══ DATASET ══
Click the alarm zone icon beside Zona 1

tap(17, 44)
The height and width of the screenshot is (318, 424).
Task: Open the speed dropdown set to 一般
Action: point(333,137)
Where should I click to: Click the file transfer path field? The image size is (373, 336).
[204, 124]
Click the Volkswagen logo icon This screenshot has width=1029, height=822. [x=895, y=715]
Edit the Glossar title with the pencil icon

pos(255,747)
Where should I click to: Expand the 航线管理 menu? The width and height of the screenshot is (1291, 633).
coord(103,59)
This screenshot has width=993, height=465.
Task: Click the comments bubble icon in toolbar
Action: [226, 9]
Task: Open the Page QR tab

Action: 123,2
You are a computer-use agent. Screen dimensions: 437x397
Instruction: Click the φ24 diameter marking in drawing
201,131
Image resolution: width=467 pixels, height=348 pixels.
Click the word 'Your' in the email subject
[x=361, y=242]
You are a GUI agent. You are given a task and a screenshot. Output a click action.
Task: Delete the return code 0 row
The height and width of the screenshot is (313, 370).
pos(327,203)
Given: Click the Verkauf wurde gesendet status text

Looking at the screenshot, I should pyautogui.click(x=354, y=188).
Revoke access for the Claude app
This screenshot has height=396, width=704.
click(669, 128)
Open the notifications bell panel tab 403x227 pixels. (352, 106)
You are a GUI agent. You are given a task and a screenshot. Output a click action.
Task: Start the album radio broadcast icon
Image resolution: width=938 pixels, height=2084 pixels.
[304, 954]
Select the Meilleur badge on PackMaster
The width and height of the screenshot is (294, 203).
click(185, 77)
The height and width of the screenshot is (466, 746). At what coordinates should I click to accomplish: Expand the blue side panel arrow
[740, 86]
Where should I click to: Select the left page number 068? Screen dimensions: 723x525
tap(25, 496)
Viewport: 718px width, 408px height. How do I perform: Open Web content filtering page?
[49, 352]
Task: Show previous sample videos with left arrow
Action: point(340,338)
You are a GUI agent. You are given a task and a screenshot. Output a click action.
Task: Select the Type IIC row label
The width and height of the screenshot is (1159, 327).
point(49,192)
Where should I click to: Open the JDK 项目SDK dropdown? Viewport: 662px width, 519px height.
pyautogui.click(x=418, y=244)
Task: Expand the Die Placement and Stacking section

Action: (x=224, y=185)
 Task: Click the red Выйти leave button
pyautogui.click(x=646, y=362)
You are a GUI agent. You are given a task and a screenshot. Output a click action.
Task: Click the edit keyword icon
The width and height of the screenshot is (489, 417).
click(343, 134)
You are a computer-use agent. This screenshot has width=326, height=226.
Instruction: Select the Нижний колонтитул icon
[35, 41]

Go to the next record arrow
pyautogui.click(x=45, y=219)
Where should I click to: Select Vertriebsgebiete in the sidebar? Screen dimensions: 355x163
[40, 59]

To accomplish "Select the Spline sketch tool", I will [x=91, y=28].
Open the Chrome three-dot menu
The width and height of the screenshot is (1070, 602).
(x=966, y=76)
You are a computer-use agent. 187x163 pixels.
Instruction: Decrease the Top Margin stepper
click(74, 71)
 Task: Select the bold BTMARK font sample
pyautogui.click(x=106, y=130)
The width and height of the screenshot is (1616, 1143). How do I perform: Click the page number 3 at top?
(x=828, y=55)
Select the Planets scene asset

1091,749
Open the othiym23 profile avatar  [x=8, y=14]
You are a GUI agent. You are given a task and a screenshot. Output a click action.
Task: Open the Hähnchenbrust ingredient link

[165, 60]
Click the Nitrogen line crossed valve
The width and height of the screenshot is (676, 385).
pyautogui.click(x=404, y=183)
═══
EXERCISE DIRECTIONS:
In the records above, how many lines hold the string "computer"? Respond with that number only.

YOUR SOLUTION:
3